Why are we so reluctant to preserve our data for the long term in public archives? The reasons given for not doing so are diverse, and many authors have preceded us in analyzing the anachronistic lack of data sharing in ecology. In short, ecologists see few near-term rewards and many costs associated with making data public. Making matters worse, very few ecologists have a clear idea of how they would go about sharing data even if they wanted to. Thus, while ecologists are as active as any other group in embracing the Information Age – from smartphones for field research to distributed software development for statistics – paradoxically we are still keeping our hard-won ecological data hoarded in idiosyncratic lockboxes.

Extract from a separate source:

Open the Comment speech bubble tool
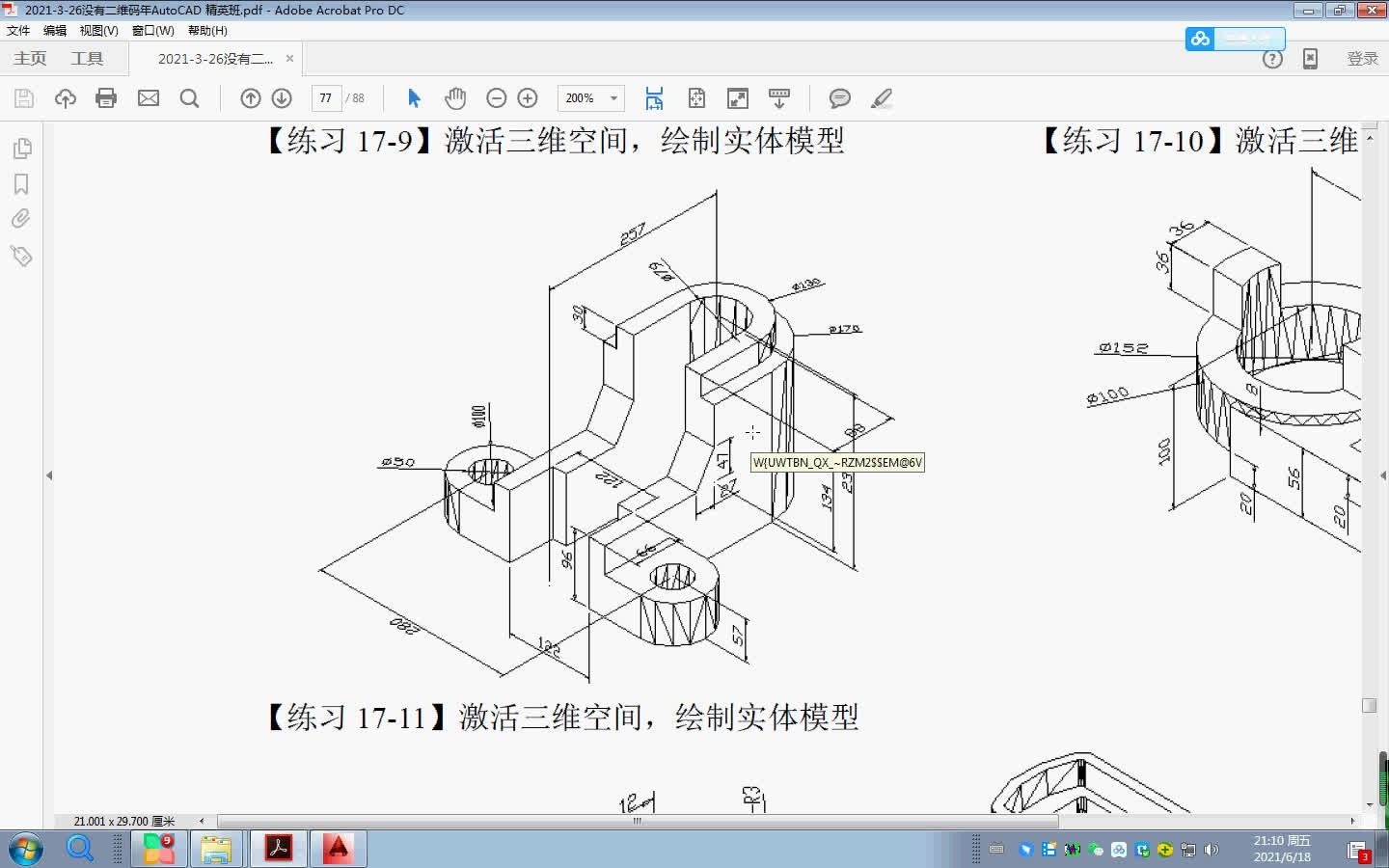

If this world of readily accessible ecological data is coming “someday”, how do we get there from here? How can we become the generation of ecologists that creates the bridge to that future of ecological data access?

We propose a first step: treat your ecological data as a real product of research, not just a precursor to a set of publications. Many of our datasets are irreplaceable, documenting organisms, patterns, and ecosystems that are rapidly changing. With this in mind, manage your data with the conviction that they will have a lifetime far beyond your own. Document your data for someone – a stranger – who will discover the information decades from now.

As a simple starting point, read Borer et al. (2009; Bull Ecol Soc Am 90: 205–14) – an introductory paper with sound and practical suggestions – with your research group or journal club. To see the level of detail you might need to consider, examine sources like Ecological Archives, the Ecological Society of America's journal geared toward publishing self-describing datasets. Start creating machine-readable metadata early in your project – even before data collection begins – through free software like Morpho (http://knb.ecoinformatics.org/morphoportal.jsp). This step facilitates sharing your data and metadata with colleagues now, and uploading to public repositories when you are ready. Repositories such as Ecological Archives connect your dataset to many others in the Knowledge Network for Biocomplexity (http://knb.ecoinformatics.org), and opportunities for connecting datasets will grow with improvements in cyberinfrastructure – such as the US National Science Foundation's (NSF's) DataNet project known as DataONE (www.dataone.org), which will confederate environmental data from many repositories.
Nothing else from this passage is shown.